WORK TO BE COMPLETED
Without including any pictures, write out all the records word for word.
>>>
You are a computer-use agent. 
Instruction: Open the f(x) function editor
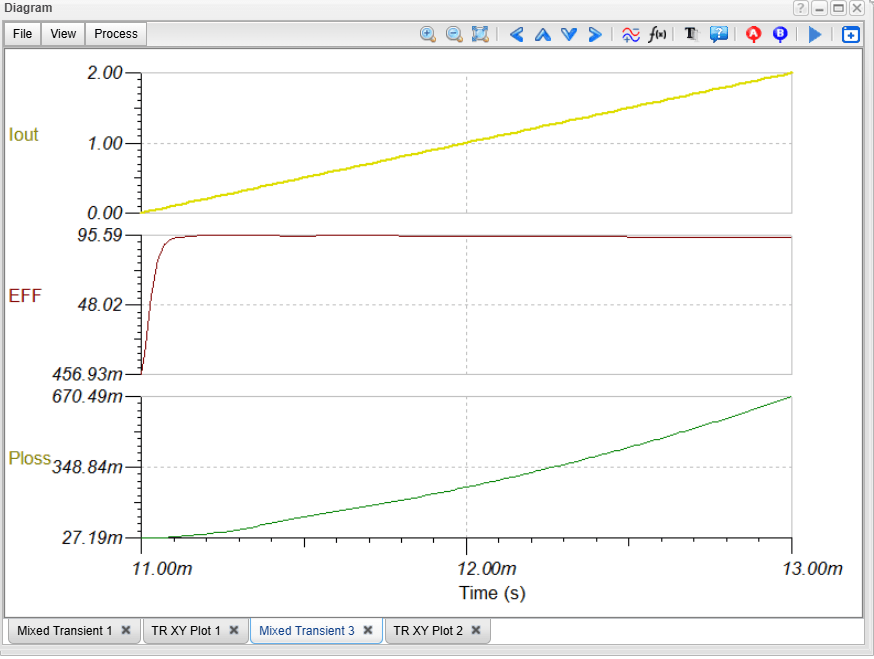pos(657,34)
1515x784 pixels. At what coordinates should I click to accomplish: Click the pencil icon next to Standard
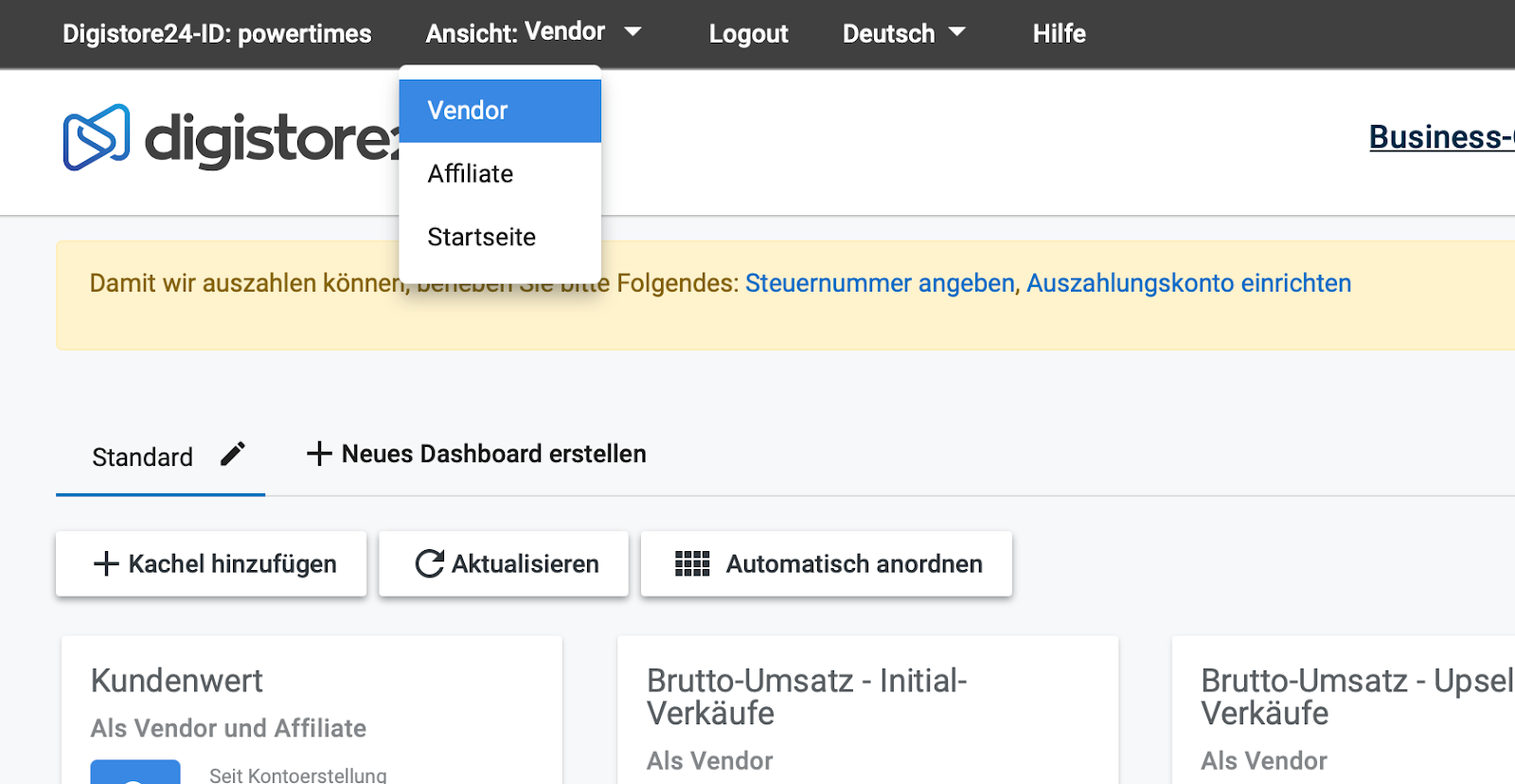233,454
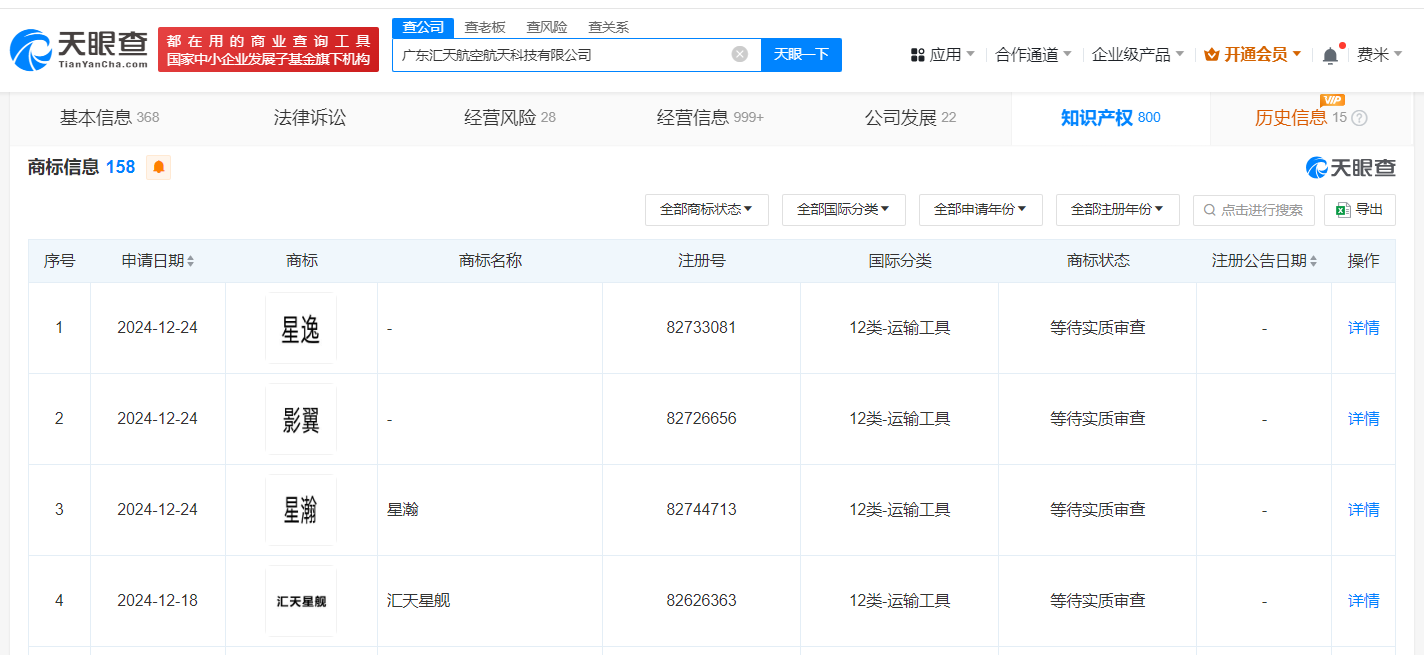
Task: Open the notification bell in the top bar
Action: (x=1329, y=54)
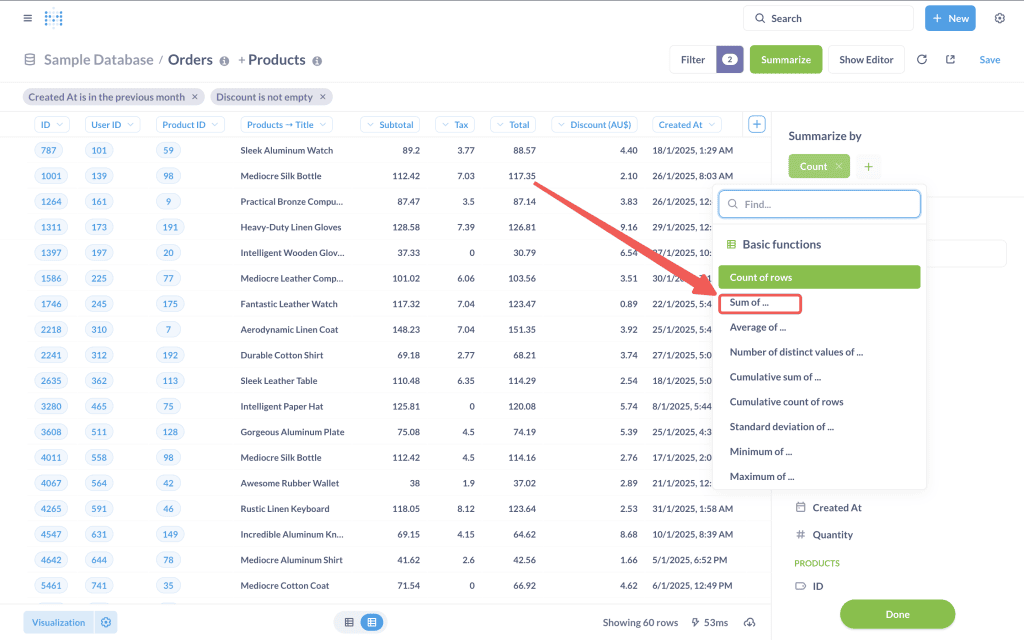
<<<
ANSWER SPACE
You are a computer-use agent. 
Instruction: Open the f(x) function editor
pos(657,34)
1515x784 pixels. At what coordinates should I click to accomplish: Click the pencil icon next to Standard
233,454
Task: Open the notification bell in the top bar
Action: (x=1329, y=54)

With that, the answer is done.